Philippine activists issue typhoon fallout warning
Fears voiced over possible toxic spills at abandoned mining site
Pictures provided by PMPI show the state of the Rapu-Rapu mine after it was abandoned last year (Courtesy of PMPI)
- Joe Torres, Manila
- July 18, 2014
A Philippine faith-based organization has issued an alert over possible toxic spills at an abandoned mine on Rapu-Rapu island in the wake of Typhoon Rammasun, which struck the eastern province of Albay on Wednesday.
The island was one of the first places to be hit by the typhoon that killed at least 51 people and left a trail of devastation.
"We are afraid that toxic waste from a huge tailings dam belonging to the mining company was … scooped up by the strong winds," Redemptorist priest Oliver Castor, head of the Philippine Misereor Partnership Inc (PMPI) said Friday.
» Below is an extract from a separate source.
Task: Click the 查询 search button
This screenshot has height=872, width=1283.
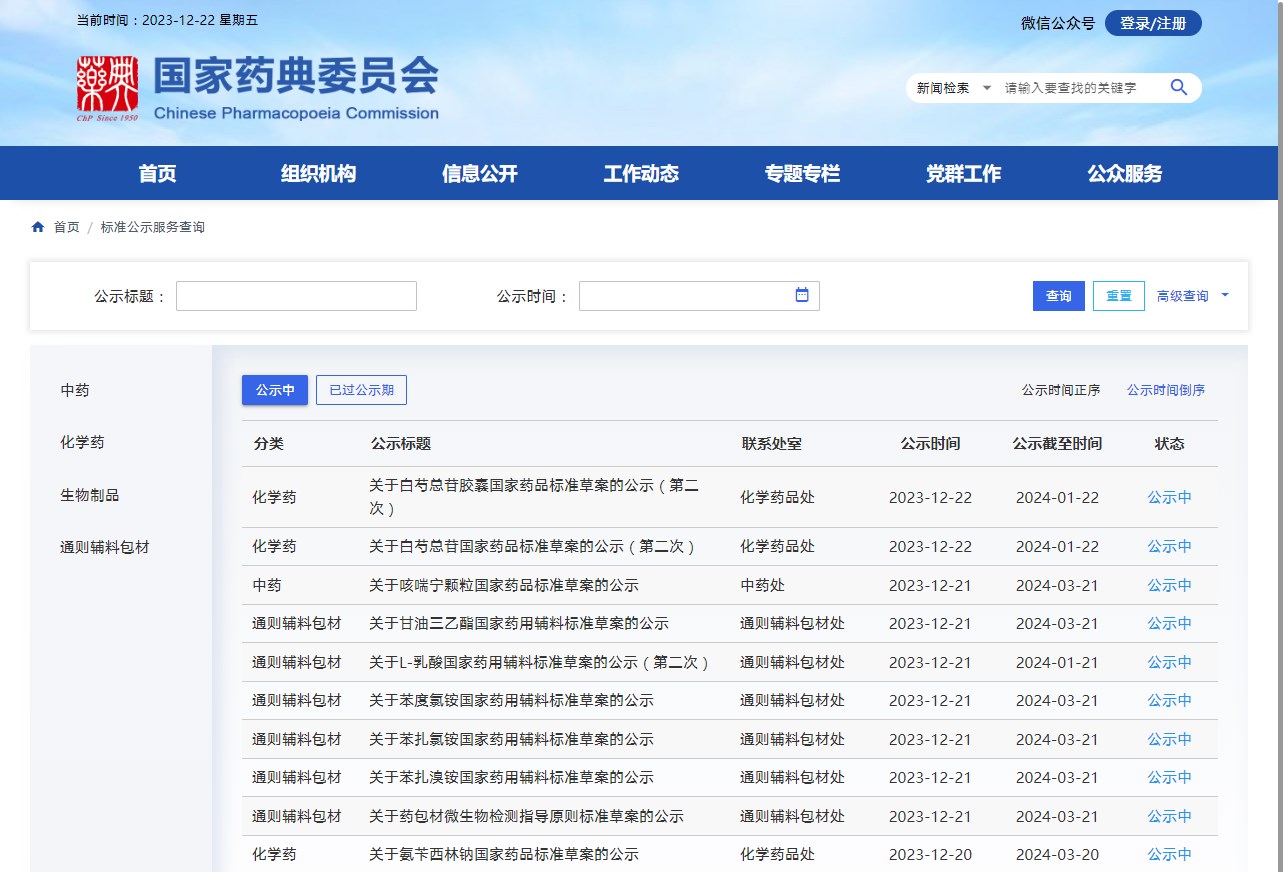Action: pyautogui.click(x=1058, y=296)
"The stability of the mine was affected by the typhoon’s intensity," the priest added.
PMPI is a partnership between non-government organizations, people’s organizations and Church groups in the Philippines, as well as Misereor, the overseas development agency of the Catholic Church in Germany.
In 2006, landslides buried 13 villagers after floodwaters caused by a typhoon inundated two villages near the mine.
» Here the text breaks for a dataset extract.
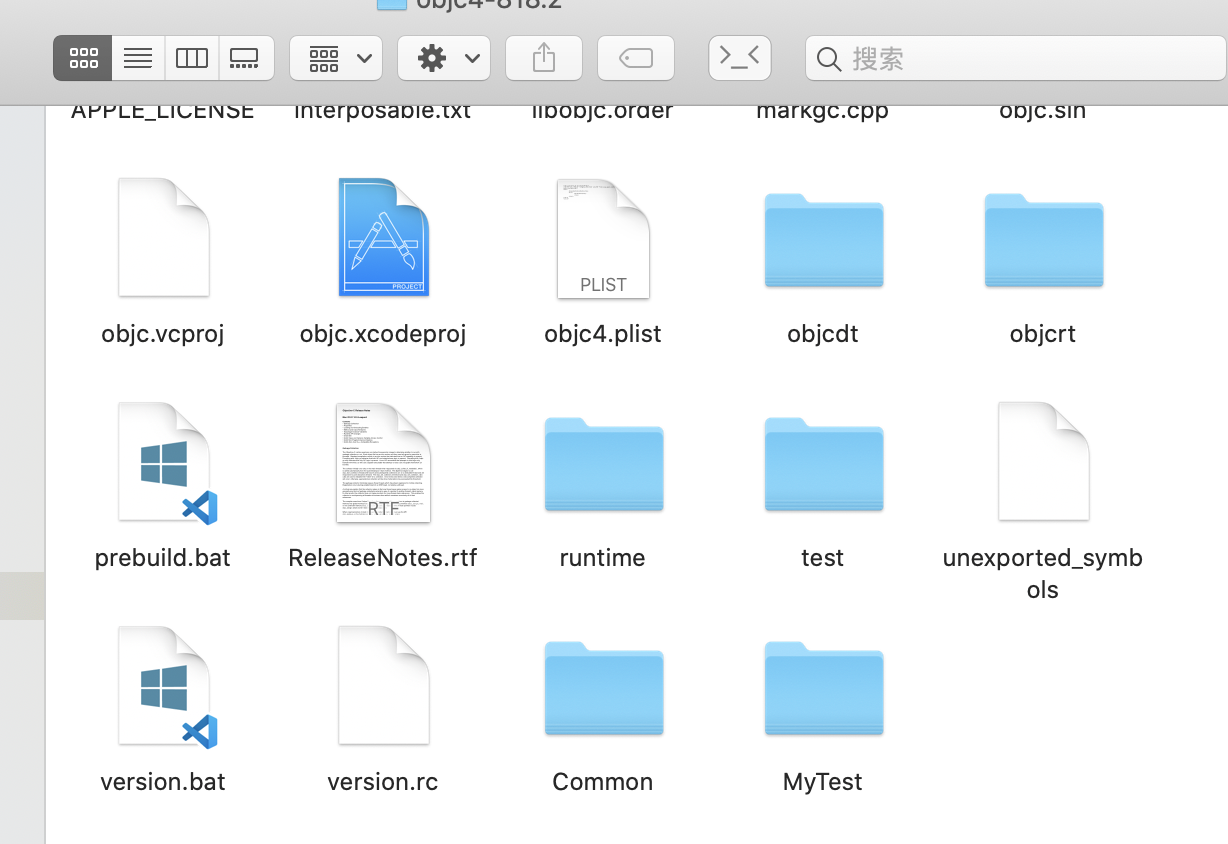This screenshot has width=1228, height=844.
Task: Switch to list view mode
Action: (138, 58)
The Rapu-Rapu mine, which opened in 2005, was one of 63 priority large-scale mining projects touted by the government and a pet project of former president Gloria Arroyo.
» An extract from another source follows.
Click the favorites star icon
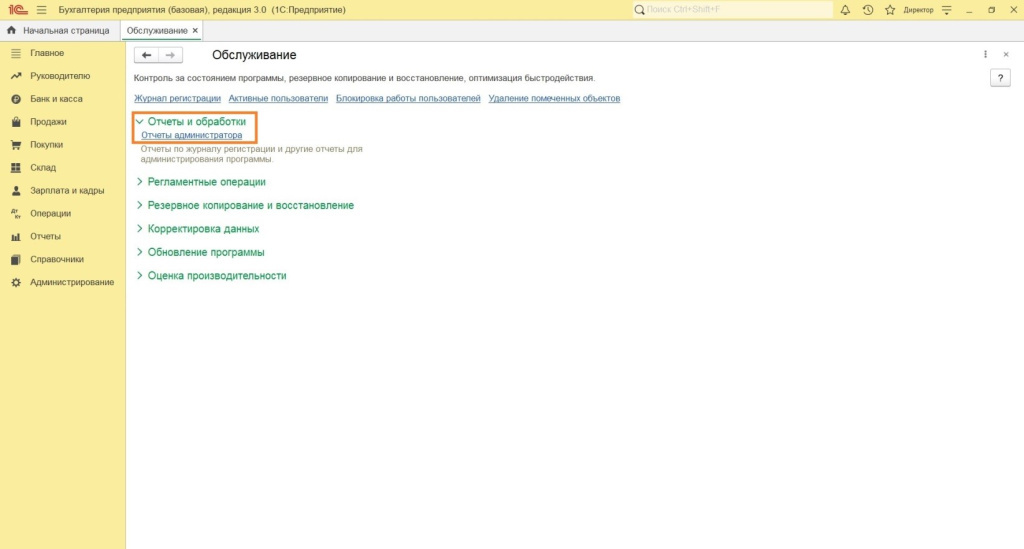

Previously owned by Lafayette Mining Ltd, an Australian firm, the mine was later taken over by a consortium consisting of Korea Resources Corp, LG International and Malaysia Smelting Operations.
These companies abandoned the mine last year.
An inspection conducted by environmental groups and PMPI in February revealed evidence of acid mine drainage in several villages around the mine site.
PMPI spokesman Primo Morillo described the open pit as "a gaping hole on the southeastern side of the island".
"We hope that the safety of residents there will not be compromised. The damage will be unimaginable if the government does not act swiftly,” Morillo said.
A Mines and Geosciences Bureau official, who asked not to be named, told ucanews.com that the bureau had not yet received any typhoon damage reports from around the old mine site.
The National Disaster Risk Reduction and Management Council (NDRRMC) said on Friday that Typhoon Rammasun had affected more than 800,000 people or 167,000 families.
Some 500,000 people were currently sheltering in 1,200 evacuation centers around the country after Rammasun reportedly destroyed more than 26,200 houses. At least 23 roads and two bridges were still impassable due to floods as of Friday morning.
NDRRMC spokeswoman Romina Marasigan warned the number of casualties may increase in coming days as authorities continue to receive reports from field offices and from national government agencies.